A couple of months ago I asked about diagnosing problems with the
TOuchscreen board in an HP150.
Well, I took some time off that project [1] but finally got back to it. I
decided in the end to make a text unit that would plug into the
touchscreen PCB, produce the clock signal, accept the sync and data
signals and display the status of the 35 beams on LEDs.

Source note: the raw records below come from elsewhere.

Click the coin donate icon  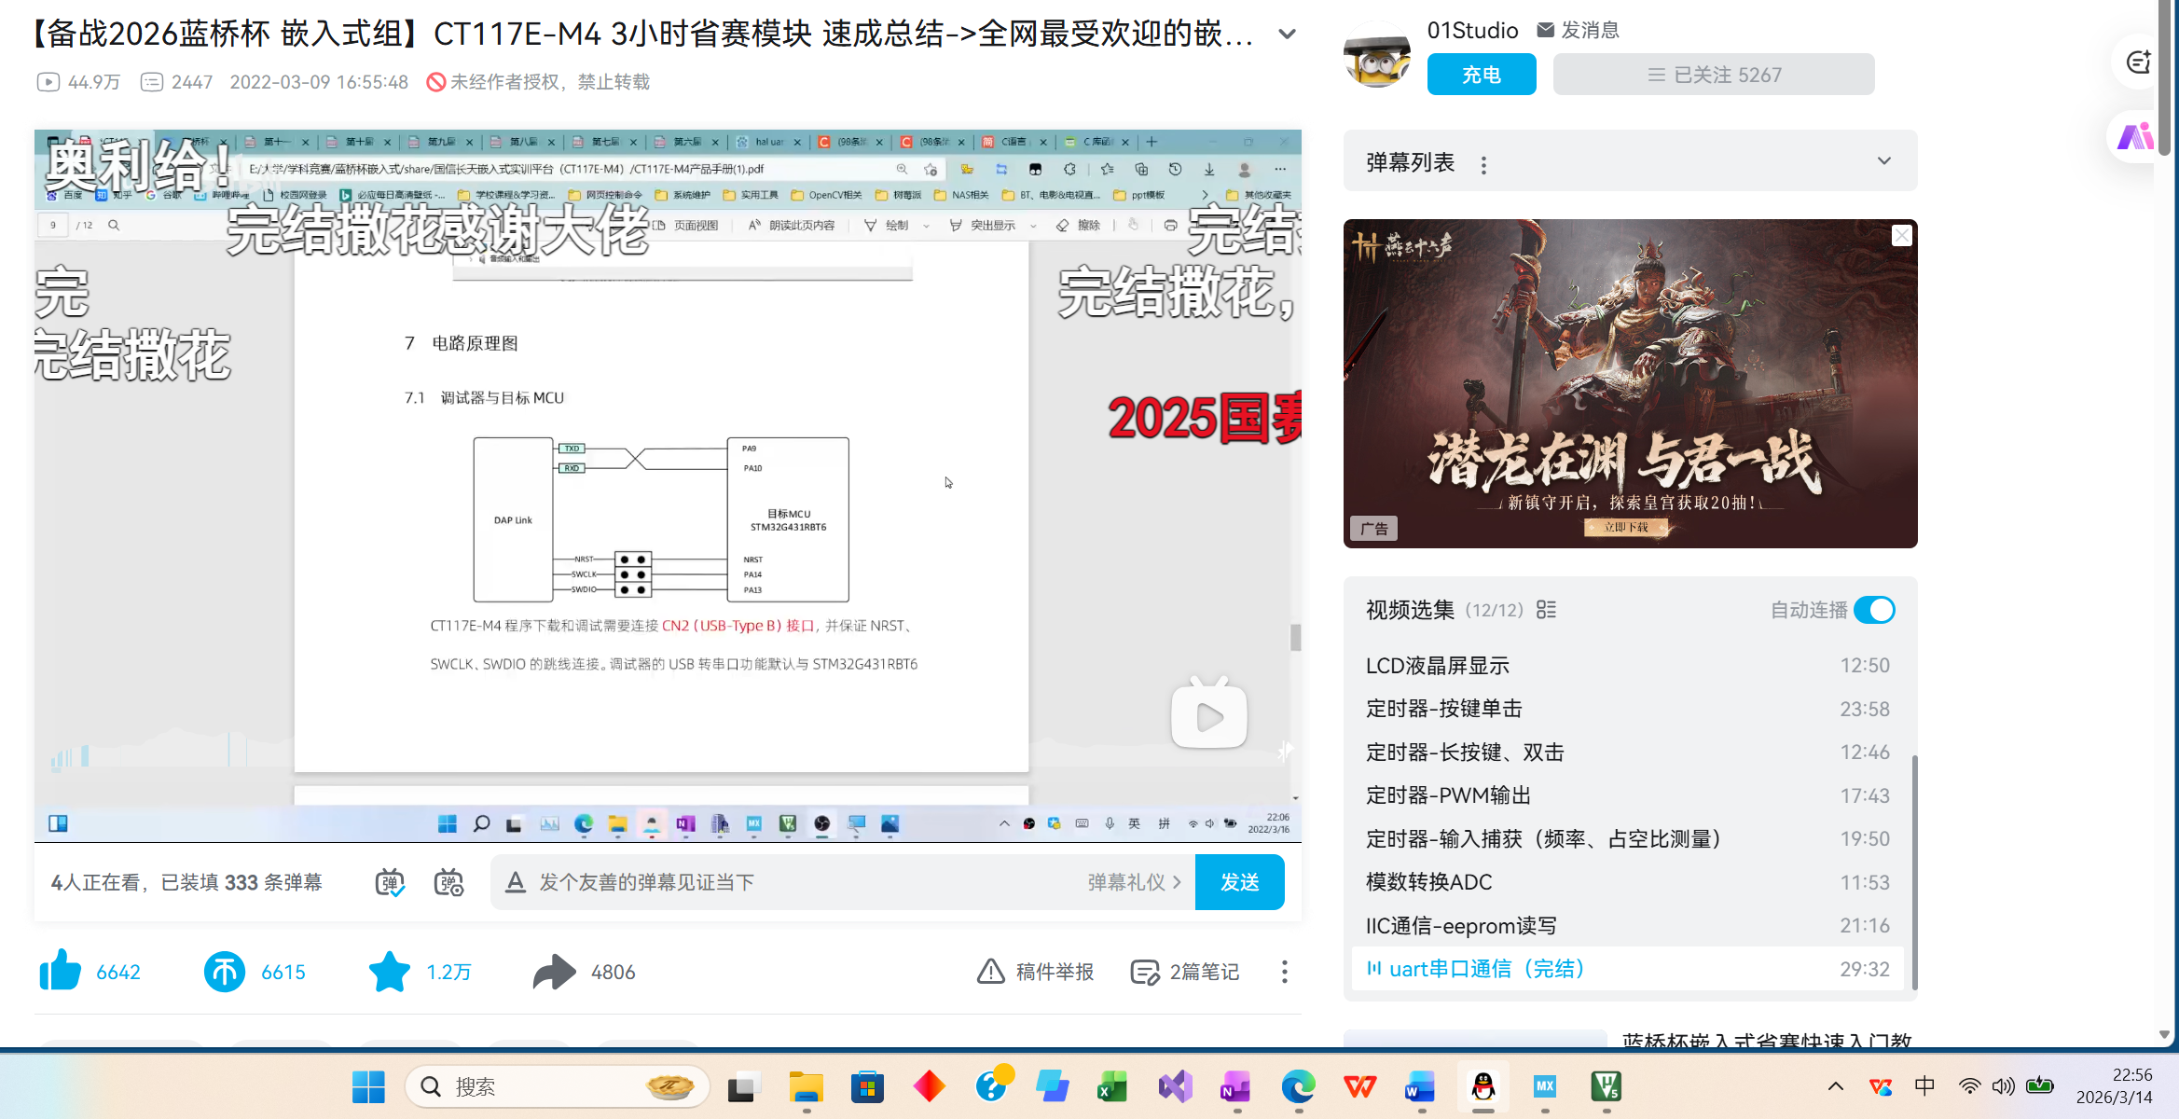(225, 971)
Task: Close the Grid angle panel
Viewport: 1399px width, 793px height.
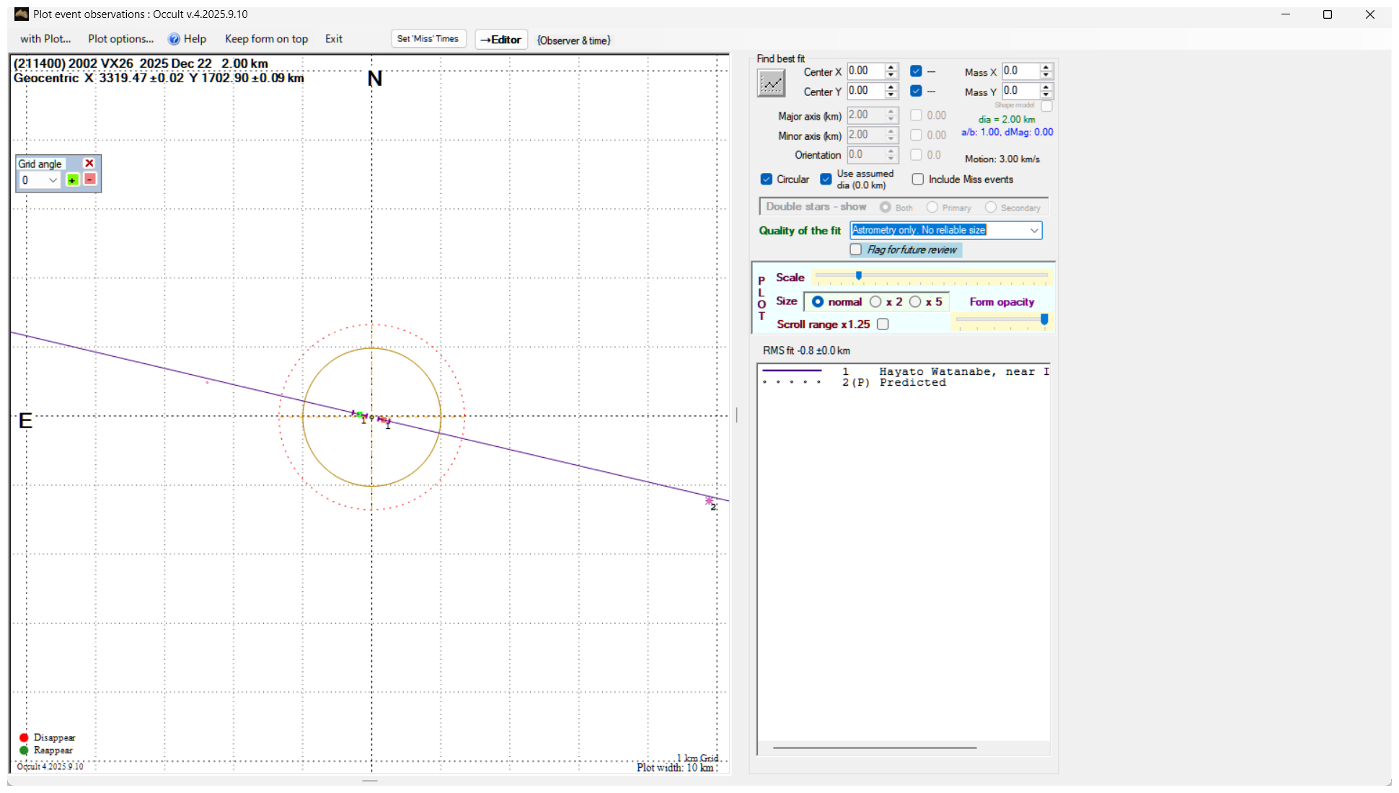Action: click(x=89, y=164)
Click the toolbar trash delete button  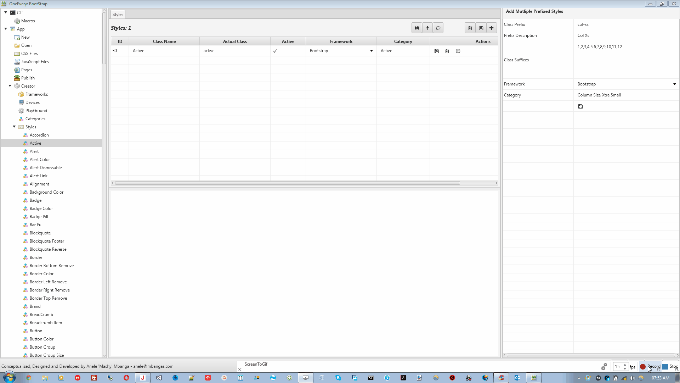tap(470, 28)
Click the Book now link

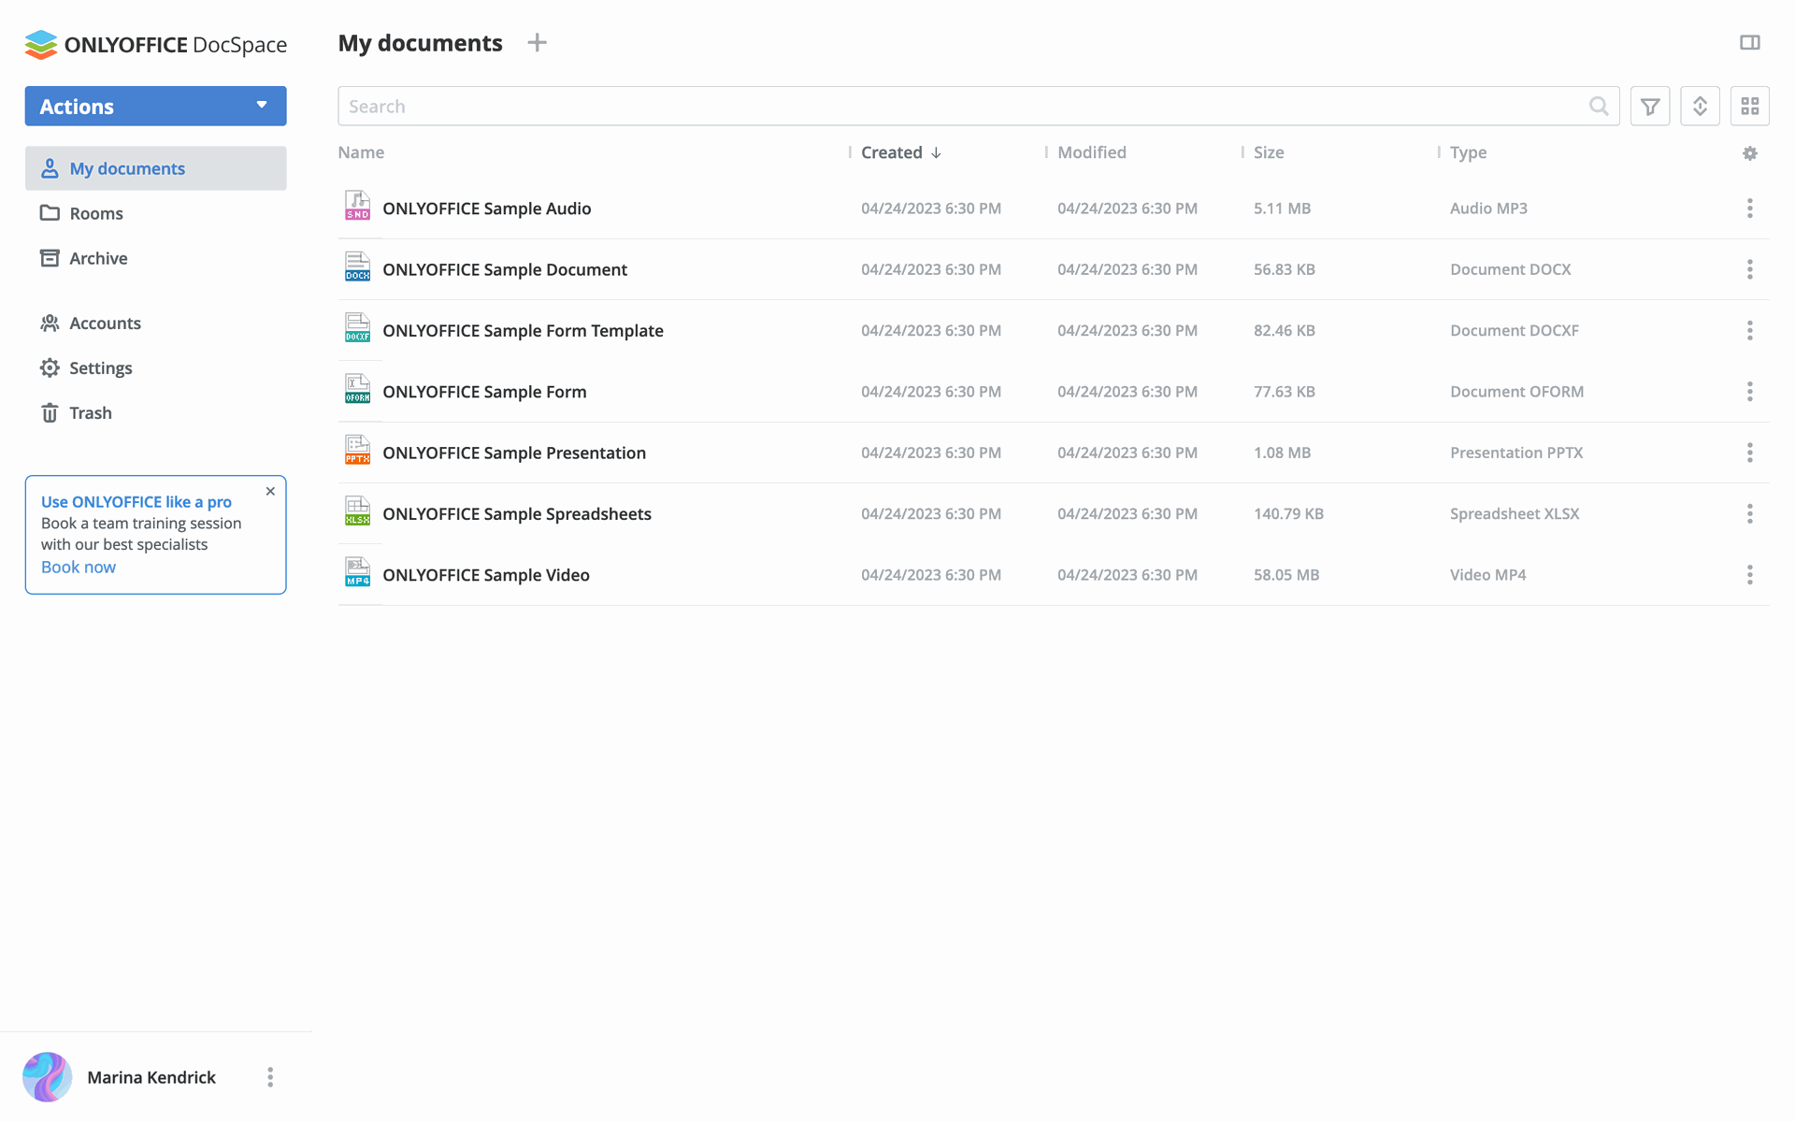click(79, 567)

[1] Sort-of classic computer related. I've been writing a set of articles
for HPCC on how to fix HP9800 machines.
Being me, I built it from TTL (actually HC and HCT parts). It only took
me a couple of afternoons do design and build it. It starts with a 4MHz
master clock, divided down with a couple of '393 counters. A '30 adn '138
produce a paair of spaced clcok pulses from this, a '02 combines one
ofthes with the sync signal from the tocuhscreen. These are all latched
in a '175 to procude 3 clocks -- the clock to the touchscreen PCB, a
clock to sample the data from the touchscreen PCB and an end-of-scan
pulse to latch the received data and send it to the LEDs. The data is
shifted into '4094 shift registers/latches whihc feed a couple of rows of
LEDs. The powrr supply stats as 12V from my bench supply. That feedsthe
+ve input of the touchscreen. A 7805 powes the logic and LEds inthe test
box. And a 7660A provides the -12V supply for the tocuhscreen PCB.
Anyway, after connecting it to the defective tocuhscreen PCB, I found
that one of the beams appeared to be blocked all the time. Blocking other
beams got the appropriate response from the test box, so I was pretty
sure the logic was all working properly.
Since I knew which beam was malfunctioning, I tested its IR LED in-circuit
with an ohmmeter (system powered down, of course, It read differnetly
from the others either side of it, so I desoldered it
and tested it out
of circuit. It's open.
So the guy who told me that the emitter (LED) was the most likely failure
was right.
Now all I need to do is find a replacement.